The issue of personal data protection took center stage in Washington D.C. this week as Facebook founder Mark Zuckerberg tried to explain to Congress how information belonging to 87 million social media users was improperly shared with a company now accused of attempting to influence U.S. elections via the use of some of that data.
Meanwhile, in Cayman, the same general privacy protection matters appear to be receiving little public attention following last year’s hastily passed Data Protection Law and accompanying regulations which are now out for public comment through the end of this month.
The Cayman Islands Data Protection Law is due to come into force in early 2019, applying to both local and internationally operating firms as well as the government itself.
The substance of the data protection issue was summarized during Tuesday’s question-and-answer session with Mr. Zuckerberg on Capitol Hill.
Senator Richard Durbin of Illinois asked: “Mr.

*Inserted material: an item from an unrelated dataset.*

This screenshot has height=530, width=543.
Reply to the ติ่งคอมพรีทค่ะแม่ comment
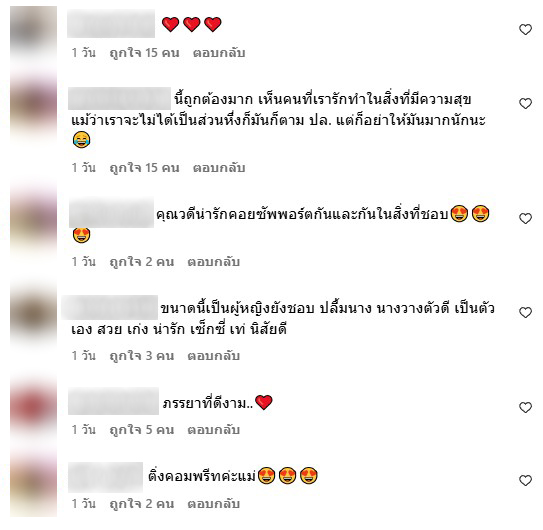(214, 504)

Zuckerberg, would you be comfortable sharing with us the name of the hotel you stayed in last night?”
“No,” Mr. Zuckerberg answered.
“If you messaged anybody this week, would you share with us the names of the people you’ve messaged?” Senator Durbin asked.
“I would probably not choose to do that publicly, here,” Mr. Zuckerberg replied.
“That may be what this is all about: your right to privacy,” Senator Durbin said. “The limits of your right to privacy and how much you give away … in the name of, quote, ‘connecting people around the world.’ What information [is] Facebook collecting, who they’re sending it to and whether they ever asked me, in advance, my permission to do that.”
The Cayman Islands Cabinet has proposed a start date of January 2019 for strict privacy protection rules that will affect every private and public sector entity involved in processing someone’s personal information. It will be Cayman’s first attempt at a law to protect personal data.
A “working group” consisting of both private sector leaders and government employees is reviewing the legislation to help draw up plans to implement the paradigm shift in local privacy protection. The group, chaired by Deputy Ombudsman Jan Liebaers, includes local attorneys Peter Broadhurst, Tim Dawson and Peter Colegate, as well as Cabinet Office staffers Nadira Lord and Garfield Ellison, and Paul Morgan of OfReg, Cayman’s utilities and commodities regulator.
The group has produced draft regulations to accompany the law that further set out how individuals can access and monitor their own personal information held by public agencies, as well as data held by private sector vendors and other companies who require the information for business purposes. Access to a person’s data should be provided, free of charge, to that person if they request it, save for in cases of repetitive or fraudulent requests.
The release of certain personal data, such as details which could cause “mental or physical harm” to the person, personal educational records and some personal health records can be withheld from the person to whom they belong in certain circumstances, under the regulations.
The Data Protection Law itself sets out certain circumstances where a person’s data, held by a government agency, could not be accessed. For instance, if a police investigation is ongoing against a person, that person could not then request police to release data pertinent to that case before it goes to court.
Once the Data Protection Law takes effect, enforcement and monitoring will be the responsibility of the newly created Office of the Ombudsman.
The legislation and accompanying regulations have major implications for local businesses and international firms in Cayman, as well as for any outside entities that have data processing functions here. The law’s enactment is seen as vital to the financial services industry, which is keen to access European markets – most of which have been operating under data protection laws since the mid-1990s.
Mr. Liebaers has said that Cayman businesses should start preparing for the advent of data protection, but noted that many of the larger financial firms and law firms will already be familiar with the concept and already adhere to international best practices. However, many smaller, locally operating companies may be unfamiliar with or unaware of what is required.
Several key changes to the law were made from previous versions of the bill, most notably the exclusion of a requirement for government to maintain a register of all “data controllers” – those workers or business entities whose job it is to handle personal information.
The data controllers are given the responsibility of using an individual’s records “fairly,” processing that information only for the legal purpose for which it was provided. For instance, a bank teller giving out details of a person’s accounts to a third party, or an accounts receivables clerk leaving records containing personal information out in a space where they can be viewed by other individuals, could land their employer – the “data controller” – in trouble under the new law.
Cybersecurity is vital when conducting business online, and becomes even more critical with initiatives such as e-government that Cayman is now moving toward.
Compliance with the law can be particularly important during instances where data breaches occur.
“The law requires that a data controller has appropriate organizational and technical safeguards to ensure that there is no unauthorized use of personal data, or loss, damage or destruction of personal data,” Maples attorney Martin Livingston said, discussing the issue with the Cayman Compass last year. “Therefore, [a company] will have a duty to implement such safeguards.
“Any liability for a hacking would therefore presumably depend on the extent to which the company has complied with such a duty and is able to demonstrate steps taken for the purposes of such compliance. It should also be noted that there is a duty to report any personal data breaches and what steps have been taken to mitigate against the adverse effects of the same.”